Non-Compartmental Analysis (NCA)
NCA in Pumas is conducted in the following steps:
- Read source data (
.csv,.xlxs,.xpt,sas7bdata) - Create a
NCAPopulationby mapping variables from source data to Pumas-NCA data format - PumasNCADF - Exploratory data analysis
- Run
NCAanalysis - Generate report
Pumas also provides a convenient way to perform NCA analysis within the model as well, this is discussed in the Model integrated NCA section.
Read Source Data
The Pumas-NCA data format - PumasNCADF provides the specification requirements of the source data. Currently, several file formats can be read in for analysis:
.csv(CSVpackage).xslx(XSLXpackage).sas7bdat/.xpt(ReadStatTablespackage).arrow(Arrowpackage)
For this introduction we'll use the PharmaDatasets package and the po_sad_1 dataset:
using PharmaDatasets
pkdata = dataset("po_sad_1")
first(pkdata, 6)| Row | id | time | dv | amt | evid | cmt | rate | age | wt | doselevel | isPM | isfed | sex | route |
|---|---|---|---|---|---|---|---|---|---|---|---|---|---|---|
| Int64 | Float64 | Float64? | Float64? | Int64 | Int64? | Float64 | Int64 | Int64 | Int64 | String3 | String3 | String7 | String3 | |
| 1 | 1 | 0.0 | missing | 30.0 | 1 | 1 | 0.0 | 51 | 74 | 30 | no | yes | male | ev |
| 2 | 1 | 0.25 | 35.7636 | missing | 0 | missing | 0.0 | 51 | 74 | 30 | no | yes | male | ev |
| 3 | 1 | 0.5 | 71.9551 | missing | 0 | missing | 0.0 | 51 | 74 | 30 | no | yes | male | ev |
| 4 | 1 | 0.75 | 97.3356 | missing | 0 | missing | 0.0 | 51 | 74 | 30 | no | yes | male | ev |
| 5 | 1 | 1.0 | 128.919 | missing | 0 | missing | 0.0 | 51 | 74 | 30 | no | yes | male | ev |
| 6 | 1 | 2.0 | 155.85 | missing | 0 | missing | 0.0 | 51 | 74 | 30 | no | yes | male | ev |
Create a NCAPopulation
The generated DataFrame object now needs to be mapped to the requirements of Pumas NCA package.

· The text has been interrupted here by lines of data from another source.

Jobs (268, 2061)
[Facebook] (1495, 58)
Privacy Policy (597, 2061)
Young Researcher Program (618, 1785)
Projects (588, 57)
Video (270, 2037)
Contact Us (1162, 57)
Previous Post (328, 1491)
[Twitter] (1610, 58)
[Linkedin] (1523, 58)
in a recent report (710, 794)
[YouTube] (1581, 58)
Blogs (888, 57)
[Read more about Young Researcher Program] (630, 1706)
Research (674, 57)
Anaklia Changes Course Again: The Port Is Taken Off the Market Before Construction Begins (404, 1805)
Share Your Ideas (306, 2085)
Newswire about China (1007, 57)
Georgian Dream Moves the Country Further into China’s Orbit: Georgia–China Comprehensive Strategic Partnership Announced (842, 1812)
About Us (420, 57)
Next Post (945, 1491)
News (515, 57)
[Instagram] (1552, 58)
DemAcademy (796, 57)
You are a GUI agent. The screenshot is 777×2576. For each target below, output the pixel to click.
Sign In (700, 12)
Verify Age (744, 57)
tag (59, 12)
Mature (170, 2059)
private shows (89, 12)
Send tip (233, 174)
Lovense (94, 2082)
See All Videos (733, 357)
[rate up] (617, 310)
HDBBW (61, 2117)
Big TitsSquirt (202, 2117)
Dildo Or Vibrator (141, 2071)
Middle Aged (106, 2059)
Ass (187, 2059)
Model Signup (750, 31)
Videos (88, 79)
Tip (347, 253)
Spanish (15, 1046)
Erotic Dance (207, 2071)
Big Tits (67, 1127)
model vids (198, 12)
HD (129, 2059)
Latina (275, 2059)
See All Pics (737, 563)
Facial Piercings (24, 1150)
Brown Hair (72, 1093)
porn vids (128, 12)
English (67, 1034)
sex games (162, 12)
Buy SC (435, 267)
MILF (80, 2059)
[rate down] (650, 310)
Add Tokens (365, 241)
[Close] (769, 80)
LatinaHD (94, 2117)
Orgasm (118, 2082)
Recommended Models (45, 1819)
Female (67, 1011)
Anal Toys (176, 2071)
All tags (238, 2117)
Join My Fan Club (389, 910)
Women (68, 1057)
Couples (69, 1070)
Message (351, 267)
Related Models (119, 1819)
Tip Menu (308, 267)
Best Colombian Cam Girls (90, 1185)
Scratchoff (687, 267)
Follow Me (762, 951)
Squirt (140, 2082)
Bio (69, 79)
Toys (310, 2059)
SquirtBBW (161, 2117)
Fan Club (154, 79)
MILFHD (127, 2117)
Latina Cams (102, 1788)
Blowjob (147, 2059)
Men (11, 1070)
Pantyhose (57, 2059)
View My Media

Mapping is done using the read_nca function that is described in detail later. An example for read_nca is the following:
using NCA
ncapop = read_nca(pkdata; observations = :dv, group = [:doselevel])NCAPopulation (18 subjects):
Group: [["doselevel" => 30], ["doselevel" => 60], ["doselevel" => 90]]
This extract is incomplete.